Foto: REUTERS/Christian Hartmann

Brüssel – Die 106. Tour de France steht im Zeichen des 50-Jahre-Jubiläums des ersten und legendärsten Sieges von Eddy Merckx. In Belgien ist der 74-Jährige ein Volksheld, seine positiven Dopingproben spielen da kaum eine Rolle.

Sie klatschten brav, als Geraint Thomas auf die Bühne kam. Sie applaudierten auch höflich, als Peter Sagan vorgestellt wurde. Aber wirklich laut wurden die 75.000 Zuschauer auf dem Großen Markt im Herzen Brüssels erst, als der Moderator einen ganz besonderen Gast vorstellte. Als "de allergrootste, His Highness" kündigte ihn der Moderator an, und alle wussten, wer gemeint war: Eddy Merckx.

Merckx auf der Bühne.

50 Jahre nach seinem legendären ersten Sieg bei der Tour de France ist der 74-Jährige immer noch ein Volksheld in Belgien. Merckx gewann die Tour noch vier weitere Male – aber die Fasson seines Triumphs 1969 blieb einmalig.
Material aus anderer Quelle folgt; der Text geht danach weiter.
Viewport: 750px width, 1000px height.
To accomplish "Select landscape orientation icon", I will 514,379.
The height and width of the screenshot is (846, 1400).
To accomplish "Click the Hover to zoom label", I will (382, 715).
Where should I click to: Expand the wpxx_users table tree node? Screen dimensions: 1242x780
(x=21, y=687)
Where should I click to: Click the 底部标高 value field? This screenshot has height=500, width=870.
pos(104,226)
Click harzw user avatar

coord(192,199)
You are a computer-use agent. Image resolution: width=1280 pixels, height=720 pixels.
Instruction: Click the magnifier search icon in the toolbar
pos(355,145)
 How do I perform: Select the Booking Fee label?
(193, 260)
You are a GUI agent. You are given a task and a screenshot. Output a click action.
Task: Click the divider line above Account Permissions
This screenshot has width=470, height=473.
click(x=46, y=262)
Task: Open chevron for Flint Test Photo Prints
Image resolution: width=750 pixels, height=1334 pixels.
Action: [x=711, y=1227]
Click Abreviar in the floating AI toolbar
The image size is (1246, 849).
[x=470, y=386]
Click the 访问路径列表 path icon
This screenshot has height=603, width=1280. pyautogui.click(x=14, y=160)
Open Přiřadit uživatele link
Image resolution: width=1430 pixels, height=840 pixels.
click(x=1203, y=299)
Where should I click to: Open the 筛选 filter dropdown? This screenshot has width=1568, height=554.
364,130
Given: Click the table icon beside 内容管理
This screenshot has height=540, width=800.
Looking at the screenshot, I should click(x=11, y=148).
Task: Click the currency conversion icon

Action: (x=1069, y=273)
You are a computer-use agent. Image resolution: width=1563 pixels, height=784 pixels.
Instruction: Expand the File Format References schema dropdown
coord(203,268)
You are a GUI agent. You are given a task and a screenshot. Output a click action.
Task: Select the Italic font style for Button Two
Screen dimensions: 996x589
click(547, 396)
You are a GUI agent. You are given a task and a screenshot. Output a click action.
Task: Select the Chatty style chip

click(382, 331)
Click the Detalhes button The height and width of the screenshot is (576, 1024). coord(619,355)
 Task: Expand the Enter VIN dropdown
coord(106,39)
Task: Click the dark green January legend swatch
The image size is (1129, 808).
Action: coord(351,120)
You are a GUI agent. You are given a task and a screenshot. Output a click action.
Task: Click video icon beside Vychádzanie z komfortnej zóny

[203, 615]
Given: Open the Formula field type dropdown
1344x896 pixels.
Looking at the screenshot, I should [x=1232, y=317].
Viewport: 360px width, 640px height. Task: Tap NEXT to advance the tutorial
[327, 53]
Der "Kannibale" holte neben sechs Etappensiegen und dem Gelben Trikot auch die Sprint-, die Berg- und die Kombinationswertung, den Preis für den kämpferischsten Fahrer und mit Faema die Teamwertung. Im Gesamtklassement war der Belgier 18 Minuten voran.

"Es war der Höhepunkt dessen, was im Radsport erreicht wurde", sagte Frankreichs Radsport-Idol Bernard Hinault. Anlässlich dieses Höhepunkts startet nun die heurige "Tour der Leiden" in Brüssel, und so durften die 75.000 vor dem Rathaus "Eddy, Eddy!" rufen.

"Natürlich macht mich das stolz", sagte der Volksheld, "aber manchmal ist es zu viel, die Selfies und Interviews ohne Unterlass." Es sei "schwierig, hier in Belgien Eddy Merckx zu sein". Dabei hat der weitgehend als größter Radsportler aller Zeiten anerkannte Édouard Louis Joseph Baron Merckx wohlgemerkt das Glück, in seiner Heimat ziemlich unkritisch gesehen zu werden.

Doping und Ansporn

1969 wurde er wegen einer positiven Dopingprobe vor der 16. Etappe des Giro d'Italia ausgeschlossen. Der bis dahin Führende beteuerte seine Unschuld, die eigentlich bis zwei Tage nach dem Tour-Start laufende Sperre wurde bald aufgehoben. Der Rest ist Radsportgeschichte: Merckx kehrte in den Worten von L'Équipe als "wütender Champion, der die Tour auf der Suche nach Rehabilitierung unter dem Gewicht seiner Erbitterung zerquetscht", zurück und fraß die Konkurrenz quasi auf. Die Legende war geboren, Merckx' erster Sieg bei der Großen Schleife blieb für immer der Leuchtturm in der Masse seiner 525 Renn- und Etappensiege.

"Als ich 1969 die Tour gewonnen habe, hatte ich Gänsehaut. Und die habe ich hier, 50 Jahre später, wieder", sagte er nun auf der Grand-Place. Die 106. Tour und insbesondere ihr "Grand Départ" ist dem Star gewidmet, positive Dopingproben hin, spätere Enthüllungen mit ähnlicher Schlagseite her.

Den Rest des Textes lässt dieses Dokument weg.